**AIM OF THE TASK**
Once the line with "Task: Open gear" is found in the entries below, repeat that line and every one after it exactly, ending at the last.

_____

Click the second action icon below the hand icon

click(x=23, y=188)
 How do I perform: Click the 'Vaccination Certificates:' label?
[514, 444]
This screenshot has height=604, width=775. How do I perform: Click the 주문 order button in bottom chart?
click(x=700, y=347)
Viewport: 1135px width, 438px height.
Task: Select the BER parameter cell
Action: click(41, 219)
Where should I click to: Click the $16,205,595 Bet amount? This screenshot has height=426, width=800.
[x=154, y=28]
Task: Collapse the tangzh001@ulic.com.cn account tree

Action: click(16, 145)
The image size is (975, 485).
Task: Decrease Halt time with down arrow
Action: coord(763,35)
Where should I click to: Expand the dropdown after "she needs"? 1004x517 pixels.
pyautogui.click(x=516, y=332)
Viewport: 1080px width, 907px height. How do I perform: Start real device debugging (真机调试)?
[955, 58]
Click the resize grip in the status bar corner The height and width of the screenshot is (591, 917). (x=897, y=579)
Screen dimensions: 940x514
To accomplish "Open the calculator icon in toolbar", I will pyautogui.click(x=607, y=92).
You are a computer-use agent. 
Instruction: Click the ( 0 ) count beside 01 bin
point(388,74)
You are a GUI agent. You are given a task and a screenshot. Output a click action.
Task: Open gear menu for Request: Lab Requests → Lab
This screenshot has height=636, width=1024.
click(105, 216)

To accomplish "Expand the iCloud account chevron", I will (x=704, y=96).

_____

**YOUR SOLUTION**
Task: Open gear menu for Request: Lab Requests → Lab
This screenshot has height=636, width=1024.
click(105, 216)

To accomplish "Expand the iCloud account chevron", I will (x=704, y=96).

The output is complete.